[[ Source extract open ]]

Anaemia MedEd part 2

Question 1

Young child, anaemic

Answer 1

Thalassemia
HUS
ALL

Question 2

Microangiopathic haemolytic anaemia pathophysiology and what is seen on blood film

Answer 2

Shearing of red blood cells in small vessels, causing schicostocytes and microthombi formation

Question 3

Three types of MAHA

Answer 3

HUS
DIC
TTP

Question 4

Triad of HUS

Answer 4

1. Haemolytic anaemia - aka jaundice and conjunctival pallor
2. AKI/uremia
3. Thrombocytopenia

Question 5

Which e-coli is associated with HUS? What toxin does it produce?

[[ Source extract closed ]]
[[ Provided material open ]]

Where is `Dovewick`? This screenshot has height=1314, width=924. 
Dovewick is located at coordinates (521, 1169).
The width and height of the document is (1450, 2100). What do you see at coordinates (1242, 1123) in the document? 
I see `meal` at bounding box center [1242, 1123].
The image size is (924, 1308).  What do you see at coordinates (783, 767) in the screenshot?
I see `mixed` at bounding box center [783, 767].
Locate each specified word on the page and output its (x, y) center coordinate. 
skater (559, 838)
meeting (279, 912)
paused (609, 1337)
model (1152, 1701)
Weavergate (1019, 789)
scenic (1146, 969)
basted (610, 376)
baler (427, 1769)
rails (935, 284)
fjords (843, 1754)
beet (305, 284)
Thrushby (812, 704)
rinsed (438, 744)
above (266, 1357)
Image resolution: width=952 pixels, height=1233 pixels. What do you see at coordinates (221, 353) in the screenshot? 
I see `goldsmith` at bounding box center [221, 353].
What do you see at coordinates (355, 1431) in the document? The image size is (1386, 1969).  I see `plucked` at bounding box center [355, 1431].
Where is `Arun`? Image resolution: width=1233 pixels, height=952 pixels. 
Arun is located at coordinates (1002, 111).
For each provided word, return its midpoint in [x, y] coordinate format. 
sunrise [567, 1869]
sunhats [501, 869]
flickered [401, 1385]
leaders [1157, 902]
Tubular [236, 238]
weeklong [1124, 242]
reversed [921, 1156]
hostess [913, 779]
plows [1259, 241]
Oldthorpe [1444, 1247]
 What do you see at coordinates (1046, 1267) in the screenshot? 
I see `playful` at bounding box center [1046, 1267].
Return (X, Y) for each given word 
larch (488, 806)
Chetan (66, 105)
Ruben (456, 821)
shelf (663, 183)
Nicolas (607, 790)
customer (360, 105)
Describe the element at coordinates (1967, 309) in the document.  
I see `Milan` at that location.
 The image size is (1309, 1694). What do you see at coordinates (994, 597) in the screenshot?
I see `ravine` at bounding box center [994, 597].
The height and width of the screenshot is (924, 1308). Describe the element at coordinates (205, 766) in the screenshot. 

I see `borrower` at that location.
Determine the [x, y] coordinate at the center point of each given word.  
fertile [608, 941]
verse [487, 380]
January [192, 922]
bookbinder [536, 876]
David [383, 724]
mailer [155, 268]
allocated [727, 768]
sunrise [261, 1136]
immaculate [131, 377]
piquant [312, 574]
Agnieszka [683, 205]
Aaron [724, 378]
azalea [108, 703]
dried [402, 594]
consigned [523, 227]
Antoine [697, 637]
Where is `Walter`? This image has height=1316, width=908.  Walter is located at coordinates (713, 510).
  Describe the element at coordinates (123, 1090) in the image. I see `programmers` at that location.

[[ Provided material closed ]]

=== Problems to solve ===
[1] Reproduce the anemia study notes from "1. Haemolytic anaemia" up to and including "does it produce?".
[2] Which three types of MAHA do the anemia study notes list?
Nothing in the recorded data is needed for this work.

=== Task-by-task solutions ===
[1]
1. Haemolytic anaemia - aka jaundice and conjunctival pallor
2. AKI/uremia
3. Thrombocytopenia

Question 5

Which e-coli is associated with HUS? What toxin does it produce?

[2] HUS, DIC, and TTP.